Malheureusement la carte de l’occupation du sol, mentionnée plus haut, se limitait seulement à la partie occupée par le Cambodge actuel. Il est souhaitable de disposer aussi d’une telle carte pour la partie actuellement occupée par la Thailande. Jusqu’à présent seul Bernard Philippe Groslier, qui a contribué à la restauration des monuments angkoriens en Thailande, en a eu l’idée, sans avoir eu le temps de la concrétiser. Peut-être y a-t-il des documents sur ce sujet dans ses archives ? Malheureusement, ses archives sont encore inaccessibles ou très difficilement accessibles.
2/. En Thailande il y a des savants capables de lire et de traduire en thaï, en anglais et même en cambodgien moderne, les inscriptions angkoriennes. Au Cambodge, à part notre regretté Long Seam, qui est capable d’en faire autant ? De nos jours, y a-t-il des Cambodgiens capables de traduire les inscriptions angkoriennes en cambodgien moderne ? Sommes-nous déjà tributaire, au point de vue intellectuelle, culturelle et linguistique des professeurs Thaïs ? Une fille du roi de Thailande est réputée pour son érudition et sa connaissance de notre langue. Elle connaît aussi parfaitement l’histoire de son pays et aussi tous les monuments angkoriens en Thailande et au Cambodge. Une information à méditer. Notons aussi que dans les archives thaïes, beaucoup de documents de la période angkorienne sont encore inaccessibles aux étrangers.
De nombreux Cambodgiens gagnent énormément d’argent et sont des multimillionnaires en euros ou en dollars. Pourquoi ne créent-ils pas des organisations pour financer les études des Cambodgiens en histoire dans les universités et non sous la direction des historiens connus du Cambodge, pour former des professeurs de niveau des professeurs Thaïs ? Car pour comprendre notre histoire il faut aimer notre pays comme B. P. Groslier. Il faut aussi que les étudiants cambodgiens apprennent d’abord le métier d’historien et l’histoire du monde, avant d’aborder l’histoire de notre pays. Sinon faut-il, seulement, passer notre temps à attendre le bon vouloir des grandes puissances ? A ne lire que des livres d’histoire de notre pays, écrits par des étrangers ? Des livres qui ne montrent que nos faiblesses ? Un dicton dit « Aide-toi, le ciel t’aidera ».
Au Cambodge, il y avait le Professeur Long Seam qui a le très grand mérite de publier le premier « Dictionnaire du Khmer Ancien », où l’écriture ancienne est traduite en écriture moderne. Dans ce dictionnaire nous admirons la beauté esthétique de notre écriture ancienne et moderne.

▶ [Données fournies]:
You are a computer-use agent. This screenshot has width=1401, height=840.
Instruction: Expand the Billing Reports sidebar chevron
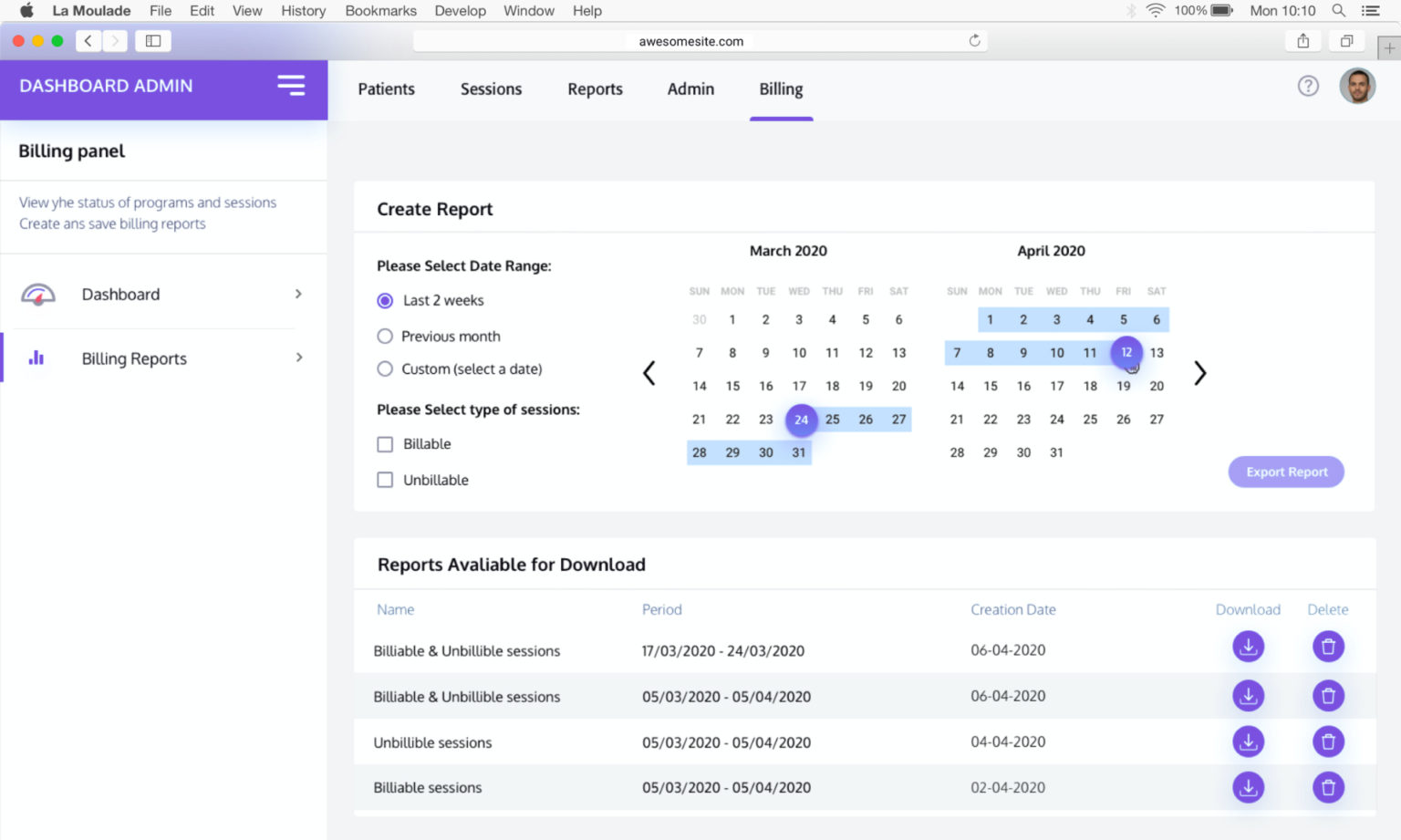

▶ [Travail demandé]:
• a. D'après le texte sur les inscriptions angkoriennes, quel dictionnaire le professeur Long Seam a-t-il été le premier à publier ?
• b. Poursuivez le texte sur les inscriptions angkoriennes à la suite de sa dernière phrase.

▶ [Réponses dans l'ordre]:
• a. Le « Dictionnaire du Khmer Ancien », où l'écriture ancienne est traduite en écriture moderne.

• b.
Quand nous voyageons en Chine et au Japon, il n’y a que des caractères chinois ou japonais de toutes les dimensions, de jour comme de nuit. Au Cambodge, on semble avoir honte d’étaler notre très belle et très esthétique écriture. Pourquoi ? Dans des films cambodgiens aussi, on voit peu ou pas du tout, notre écriture !
3/. Richer dit que notre écrit est difficile à apprendre. Pourquoi les Européens et les Anglo-saxons, de plus en plus nombreux, se mettent-ils à apprendre les idéogrammes chinois et japonais qui sont mille fois, plus compliqués que notre écriture ? Nous reviendrons sur les tentatives de romaniser notre écriture et la romanisation actuelle, utilisée par l’Ecole Française d’Extrême-Orient.
Nous souhaitons que bientôt de nombreux autres Professeurs Long Seam, prennent rapidement le relais et donnent au Cambodge des Professeurs de haut niveau, capables de nous fournir les traductions en cambodgien moderne, l’ensemble de nos inscriptions anciennes et commencent la rédaction de notre histoire qui soit la plus proche possible de la réalité. Une histoire nationale est toujours écrite par les historiens de cette nation. Se fier totalement aux livres d’histoire, écrits par des étrangers, c’est confier notre avenir aux décisions des étrangers. Cela ne veut pas dire que tous ces livres d’histoire sont à rejeter en totalité. Mais il faut savoir trier et extraire des informations, souvent à l’insu de l’auteur, intéressantes pour notre histoire ? Nous l’illustrerons dans un autre article. Car souvent nous n’avons pas accès à certaines archives. Jusqu’à présent aucun historien ne tient compte de l’arrivée dans notre région des Portugais, suivis des autres Européens, à partir de la prise du port de Malacca en 1511. Or depuis cette date jusqu’à nos jours toute l’histoire du monde en est bouleversée.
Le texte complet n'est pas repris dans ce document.